--- DATA TO USE ---
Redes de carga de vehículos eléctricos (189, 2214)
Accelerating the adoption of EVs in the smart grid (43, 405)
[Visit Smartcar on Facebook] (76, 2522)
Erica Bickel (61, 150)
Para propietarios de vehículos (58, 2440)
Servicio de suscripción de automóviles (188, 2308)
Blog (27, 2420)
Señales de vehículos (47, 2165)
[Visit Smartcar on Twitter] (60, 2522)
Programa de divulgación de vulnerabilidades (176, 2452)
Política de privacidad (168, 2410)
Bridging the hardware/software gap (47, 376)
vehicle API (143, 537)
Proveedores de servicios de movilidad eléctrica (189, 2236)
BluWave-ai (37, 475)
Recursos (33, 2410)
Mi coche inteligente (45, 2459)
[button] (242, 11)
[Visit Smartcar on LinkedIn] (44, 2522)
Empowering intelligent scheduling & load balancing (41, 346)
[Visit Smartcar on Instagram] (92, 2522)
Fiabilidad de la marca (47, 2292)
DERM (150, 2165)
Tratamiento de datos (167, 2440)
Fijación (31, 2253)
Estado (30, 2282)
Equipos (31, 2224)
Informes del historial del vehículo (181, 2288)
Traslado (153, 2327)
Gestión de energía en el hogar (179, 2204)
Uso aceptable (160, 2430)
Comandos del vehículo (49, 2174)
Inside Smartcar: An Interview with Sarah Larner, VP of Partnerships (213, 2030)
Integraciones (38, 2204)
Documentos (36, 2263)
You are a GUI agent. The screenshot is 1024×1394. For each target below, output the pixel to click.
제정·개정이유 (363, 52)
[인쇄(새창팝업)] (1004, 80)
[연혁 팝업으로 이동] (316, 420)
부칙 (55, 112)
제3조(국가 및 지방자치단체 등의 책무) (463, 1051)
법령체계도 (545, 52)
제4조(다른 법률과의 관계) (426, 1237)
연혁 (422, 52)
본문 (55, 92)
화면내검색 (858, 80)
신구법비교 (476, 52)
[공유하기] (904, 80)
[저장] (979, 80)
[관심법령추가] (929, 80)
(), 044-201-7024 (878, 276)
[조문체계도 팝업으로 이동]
---
▶ _GOAL OF THE EXERCISE_:
Search the records above for the string "Visit" and copy each line that holds it.

▶ _RESULT OF THE TASK_:
[Visit Smartcar on Facebook] (76, 2522)
[Visit Smartcar on Twitter] (60, 2522)
[Visit Smartcar on LinkedIn] (44, 2522)
[Visit Smartcar on Instagram] (92, 2522)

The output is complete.